Please, before referring to another problem on the site or giving a link, I would like to say I read most of them such as: This, This, and many others but due to the (subtle) difference in my question, I'm having a really hard time to apply the methods used in other questions.
We yesterday had our first lecture about Number Theory. I have been trying to work on this problem since yesterday evening.
$$16a + 17b + 18c \equiv 19\pmod{100}$$ It's given that $ 1 \leq a,b,c \leq 99$ and that $a = 95\ and\ c=11$. We want to know what $b$ is.
I know that the answer is $53$ ( I used the naive way to get the answer) but I fail to do it according to the official methods. Can someone please explain this?
I tried this: ( i filled both a and c in)

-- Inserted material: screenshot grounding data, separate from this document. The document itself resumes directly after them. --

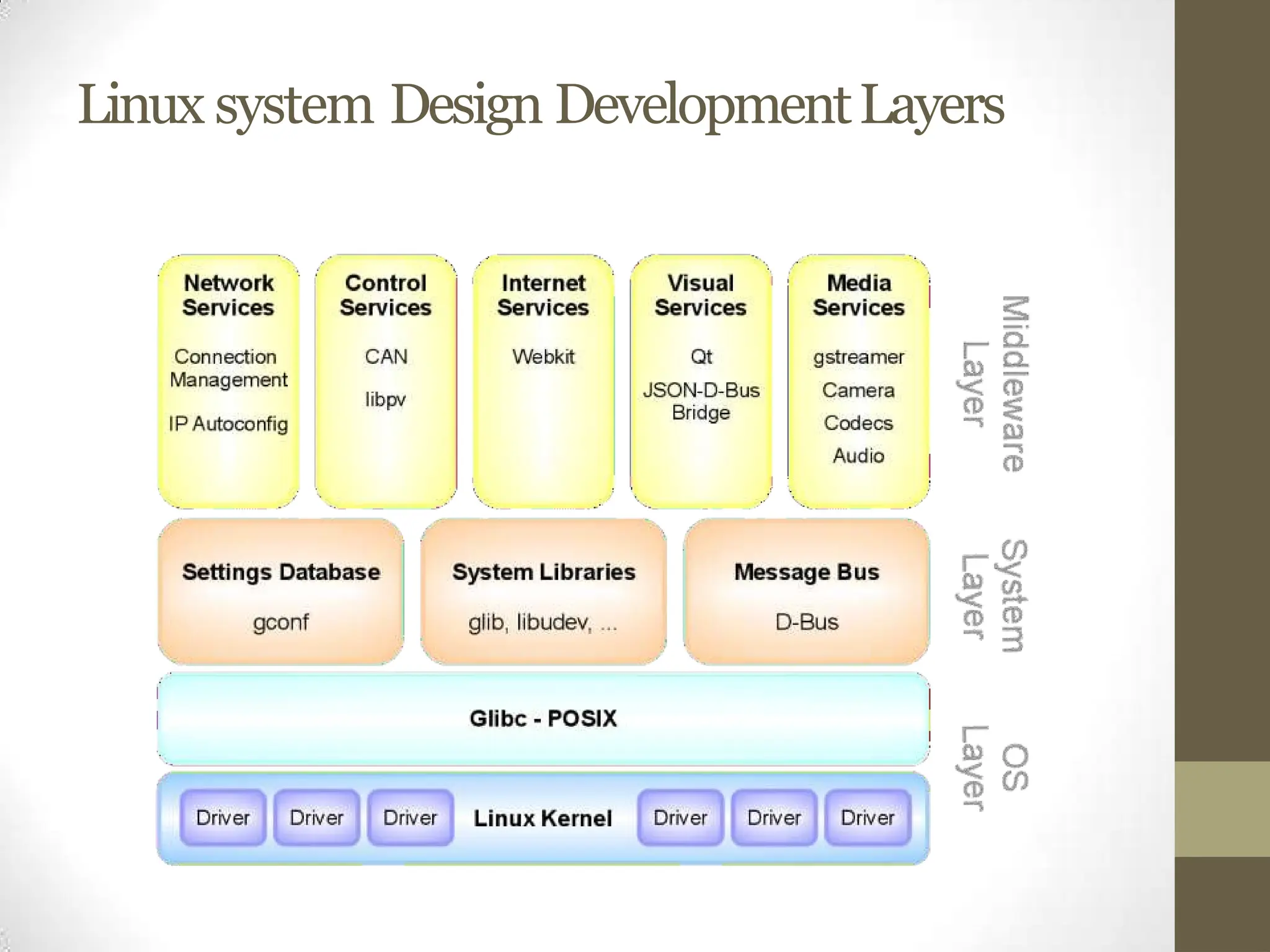This screenshot has height=952, width=1270.
Task: Click the Linux Kernel label
Action: (x=543, y=818)
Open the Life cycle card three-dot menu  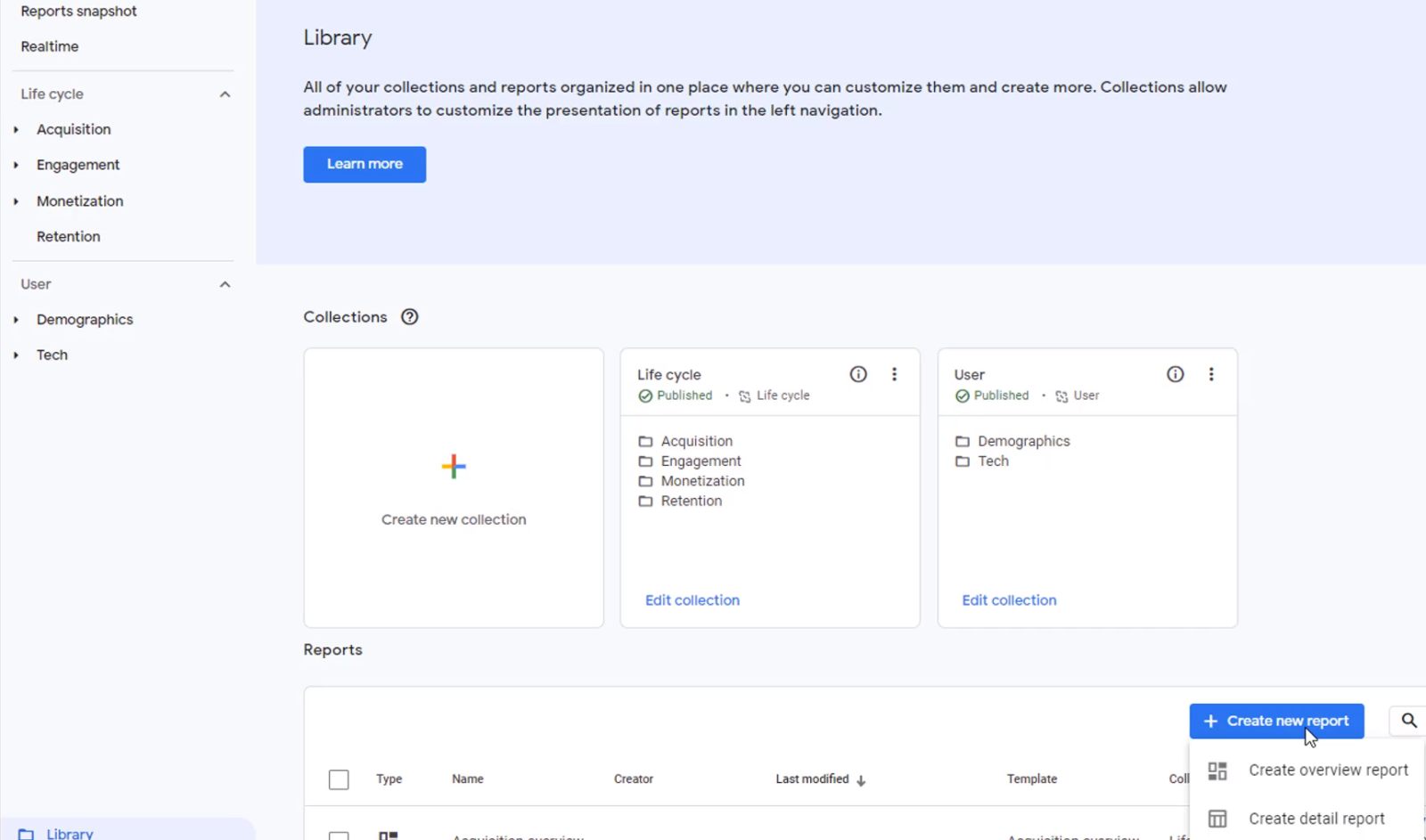[x=895, y=374]
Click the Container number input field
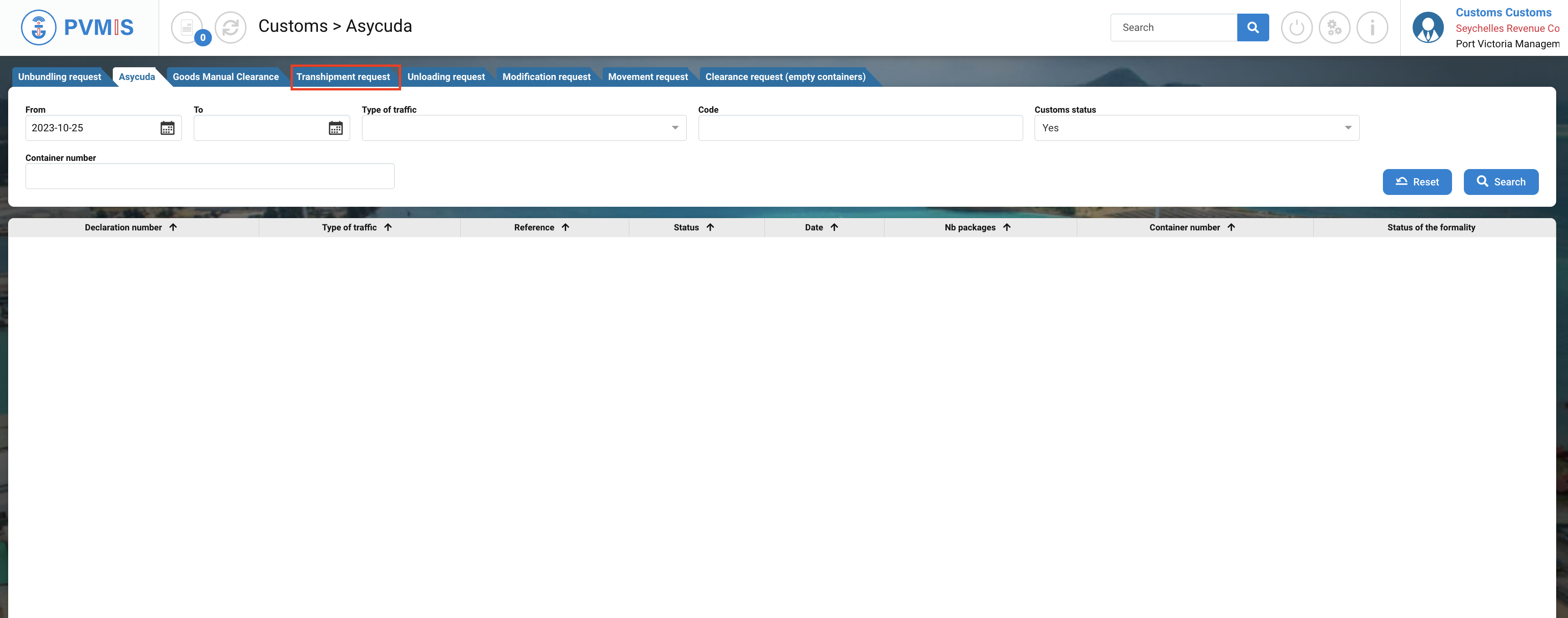The image size is (1568, 618). (209, 176)
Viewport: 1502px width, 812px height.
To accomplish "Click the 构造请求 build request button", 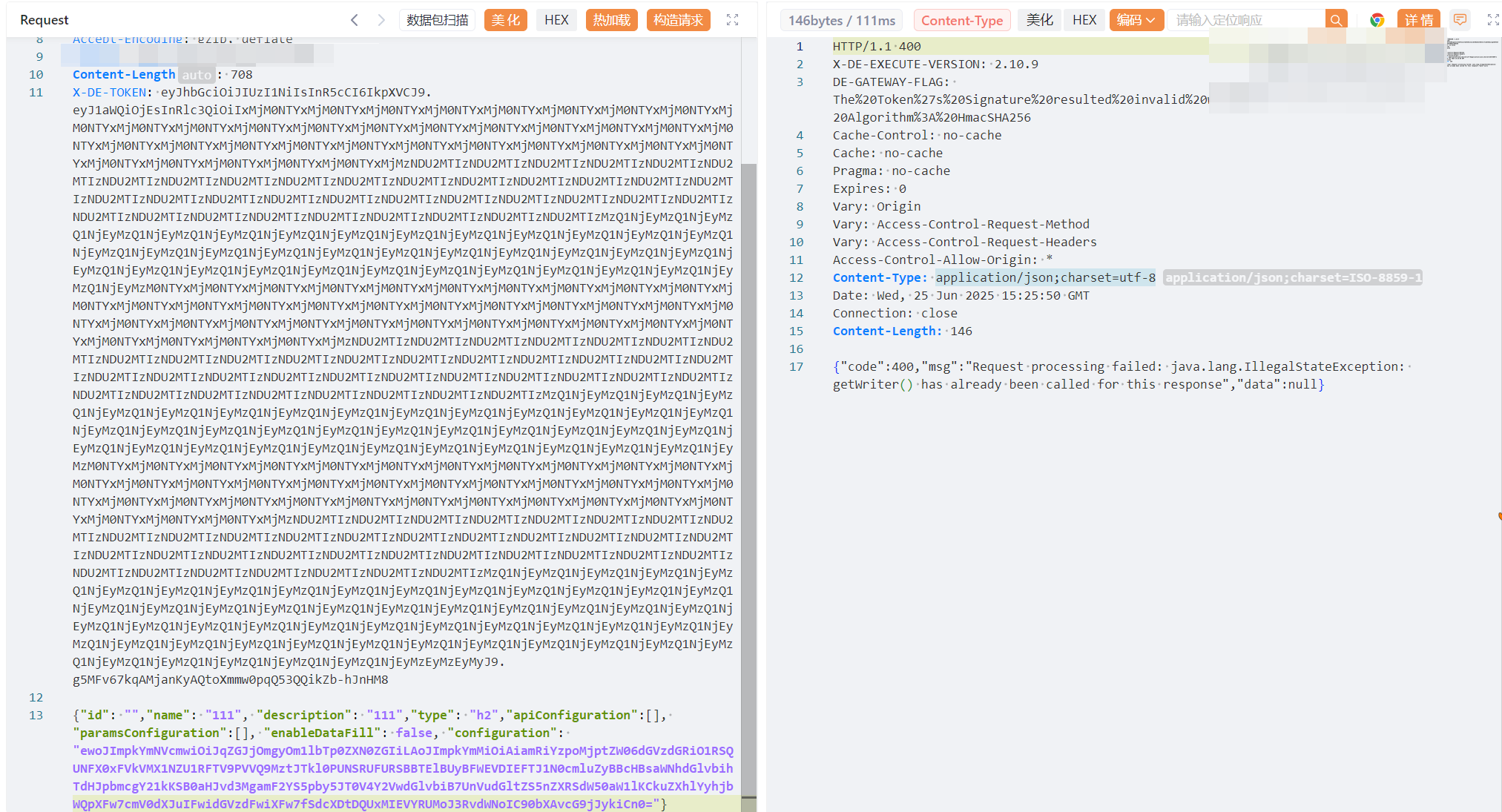I will (x=678, y=20).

$1718 +17b \equiv 19\ (mod\ 100)$
$17b \equiv 19-1718\ (mod\ 100)$
$17b \equiv -1699\ (mod\ 100)$
$$ x \equiv \frac{-1699}{17} \equiv \frac{-1699}{17} \equiv \frac{1}{17}\ i\ got\ stuck\ here$$
I also tried to work with it simplified: $$17b \equiv 1 (mod\ 100)$$ I thought i was almost done here since i was able to write it like this: $$b \equiv \dfrac{1}{17} (mod\ 100)$$ So i thought there is some $b$ number if i divide it by a $1/17$ i get $n$ as an answer and $100$ as rest but even doing so yielded in a wrong answer. Can someone please help?